Es beginne also nun das Goldene Zeitalter Amerikas: Mit neuer Entschlossenheit Mexiko gegenüber, kompromissloser Einwanderer-Politik, Härte vor allem importierten Verbrechen gegenüber, auch mit Expansionsstreben („Wir werden das Land auch räumlich größer machen“). Man wolle, so der neue Präsident Donald Trump, neue Macht über den Panamakanal. Der Golf von Mexiko solle Golf von Amerika heißen. Man werde Öl und Gas wie nie fördern und nutzen, der Green Deal sei heute beendet. Und: In den USA gibt es fortan nur noch zwei Geschlechter: männlich und weiblich.
Wer immer Zweifel an der Entschlossenheit Trumps entdecken wollte, in seiner zweiten Amtszeit erzkonservativer und revisionistischer zu agieren als zuvor, um sein geltendes Leitbild „America first“ zur Blüte reifen zu lassen, wurde bei Trumps zweiter Inauguration enttäuscht. „Das Unmögliche ist das, was wir am besten können“, sagte Trump nach seinem Amtseid und kündigte gleich noch an, mit Elon Musks Hilfe den Mars zu besiedeln. Ein bisschen Hoffnung keimte, als Trump betonte, sich an Verfassung und Rechtsstaatlichkeit halten zu wollen. Das als Mindestanspruch: Es ist weit gekommen. Ob das machbar sein wird auf dem eingeschlagenen Weg zur neuen Größe des Präsidenten als eine Art ikonischen Befreiungskämpfer im vermeintlich linksliberal unterjochten Amerika wird man abwarten müssen. Zweifel sind erlaubt.

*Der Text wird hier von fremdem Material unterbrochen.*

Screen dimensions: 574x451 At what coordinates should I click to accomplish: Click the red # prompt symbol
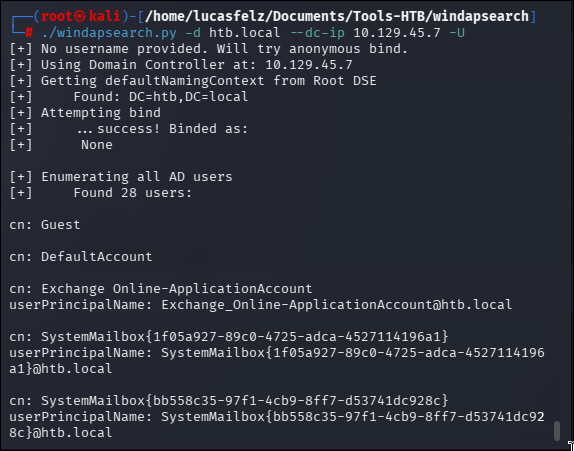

Überraschend kommt das alles freilich nicht. Fast alles, was Trump bei seiner Amtseinführung zum Besten gab, war Bestandteil seines Wahlkampfs. Und es ist nicht anzunehmen, dass er davon viel liegen lässt. Das erwarten seine Wählerinnen und Wähler. Für Europa bedeutet das, diesem US-Präsidenten ohne jeden Schaum vorm Mund in rationaler Vernunft und diplomatischem Geschick realpolitisch zu begegnen. Trump hat nichts als Amerika im Blick. Europa kann sich allein von diesem Blick etwas abschauen. Indem es mit vereinter Kraft und eigener Stärke sich seiner Position bewusst ist und die als Partner, auch als Verhandlungspartner unter „Dealmakern“ einsetzt. Und weniger Trumps neues Amerika beweint.